À l’analyse binaire classique sphère productive/sphère résidentielle, vous ajoutez celle de l’intermédiation : de quoi s’agit-il et pourquoi ?

(…) À l’articulation entre ces deux sphères, l’intermédiation concerne des activités comme la réparation-maintenance, la gestion des déchets, les services aux entreprises… qui jouent un rôle central. Je propose une nouvelle grille d’analyse qui permet de révéler leur poids et leur rôle aux côtés des autres leviers de développement (exportation, économie résidentielle et tourisme, redistribution sociale et publique, consommation).
Ainsi, par exemple, le caractère productif de l’aire urbaine de Grenoble s’explique avant tout par le poids des activités exportatrices et non par celui de l’intermédiation qui apparaît clairement en déficit dans le territoire. En comparaison, l’aire urbaine de Lyon, dont la base productive est supérieure à celle de Grenoble, est aujourd’hui largement mieux dotée en intermédiation qu’en activités purement exportatrices. C’est aussi le cas de l’aire urbaine de Nantes, souvent comparée à celle de Grenoble (…).

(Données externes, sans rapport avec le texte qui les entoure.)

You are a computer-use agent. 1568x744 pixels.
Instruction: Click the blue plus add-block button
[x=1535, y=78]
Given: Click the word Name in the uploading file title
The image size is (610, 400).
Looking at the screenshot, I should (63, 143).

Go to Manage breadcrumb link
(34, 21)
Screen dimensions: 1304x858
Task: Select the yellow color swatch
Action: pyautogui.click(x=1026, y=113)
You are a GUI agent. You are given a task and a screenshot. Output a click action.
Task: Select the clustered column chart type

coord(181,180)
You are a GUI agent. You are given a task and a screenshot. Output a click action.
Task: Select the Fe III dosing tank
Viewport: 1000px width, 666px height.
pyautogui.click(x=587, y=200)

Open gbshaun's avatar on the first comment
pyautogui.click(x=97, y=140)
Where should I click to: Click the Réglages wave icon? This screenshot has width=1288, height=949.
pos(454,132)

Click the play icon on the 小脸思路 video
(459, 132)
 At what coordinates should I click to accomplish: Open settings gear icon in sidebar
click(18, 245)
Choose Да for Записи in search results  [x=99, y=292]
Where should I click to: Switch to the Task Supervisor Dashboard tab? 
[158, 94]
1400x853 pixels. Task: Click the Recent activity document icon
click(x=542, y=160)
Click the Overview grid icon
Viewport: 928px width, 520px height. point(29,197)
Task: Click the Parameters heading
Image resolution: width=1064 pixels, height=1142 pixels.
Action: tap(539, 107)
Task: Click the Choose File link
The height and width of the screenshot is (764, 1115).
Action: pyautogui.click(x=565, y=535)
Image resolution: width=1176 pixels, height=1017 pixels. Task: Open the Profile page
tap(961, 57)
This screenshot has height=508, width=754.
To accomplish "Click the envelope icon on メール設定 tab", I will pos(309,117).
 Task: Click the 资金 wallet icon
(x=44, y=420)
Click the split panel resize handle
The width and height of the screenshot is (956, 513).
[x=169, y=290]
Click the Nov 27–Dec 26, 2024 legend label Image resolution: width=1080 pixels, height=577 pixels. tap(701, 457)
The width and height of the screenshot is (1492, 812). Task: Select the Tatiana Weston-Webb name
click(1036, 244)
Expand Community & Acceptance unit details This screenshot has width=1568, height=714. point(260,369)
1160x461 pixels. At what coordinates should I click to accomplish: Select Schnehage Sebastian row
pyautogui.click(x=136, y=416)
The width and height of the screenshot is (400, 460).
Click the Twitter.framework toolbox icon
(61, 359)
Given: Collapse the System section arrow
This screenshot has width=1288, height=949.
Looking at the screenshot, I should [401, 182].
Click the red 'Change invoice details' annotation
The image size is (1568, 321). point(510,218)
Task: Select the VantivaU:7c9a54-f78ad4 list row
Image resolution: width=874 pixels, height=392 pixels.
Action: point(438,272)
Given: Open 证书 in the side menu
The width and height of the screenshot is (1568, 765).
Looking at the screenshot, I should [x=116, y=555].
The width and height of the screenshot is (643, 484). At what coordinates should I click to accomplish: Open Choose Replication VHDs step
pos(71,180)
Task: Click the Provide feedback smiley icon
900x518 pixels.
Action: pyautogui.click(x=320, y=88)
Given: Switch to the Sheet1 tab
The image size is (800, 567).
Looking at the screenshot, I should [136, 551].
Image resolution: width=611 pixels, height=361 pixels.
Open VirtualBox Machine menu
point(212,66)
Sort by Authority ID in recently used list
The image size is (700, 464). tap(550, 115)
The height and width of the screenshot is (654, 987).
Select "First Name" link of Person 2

Quelles voies pourraient emprunter les décideurs en faveur d’une économie grenobloise plus résiliente ?

Une forte communauté de destin relie les différents territoires de la région grenobloise, les connecte aux autres grands pôles de la région, les insère dans des logiques à plusieurs échelles. Il faut y voir là un atout et une force pour construire la résilience de notre territoire en s’aidant de scènes et dispositifs déjà en place tels que SCoT, inter-SCoT, sillon alpin ou contrats (…). Il ne s’agit pas de rattraper le retard et d’essayer de devenir la ville créative, culturelle, attractive de la fin du 20e siècle… mais bien d’inventer le modèle « grenoblois » du 21e siècle, à la fois spécifique et résilient. Ce territoire recèle des atouts indéniables, des énergies et des savoir-faire locaux hors pair, j’en suis convaincue, mais il faut que ces ressources soient plus largement mises au profit d’un projet commun. Défendre l’idée d’une région urbaine résiliente oblige à penser et faire avec les autres, impose d’articuler les enjeux de temps long et les impératifs de l’action ou du temps court, de savoir réagir au moment du choc mais également d’anticiper, en transformant son modèle (…).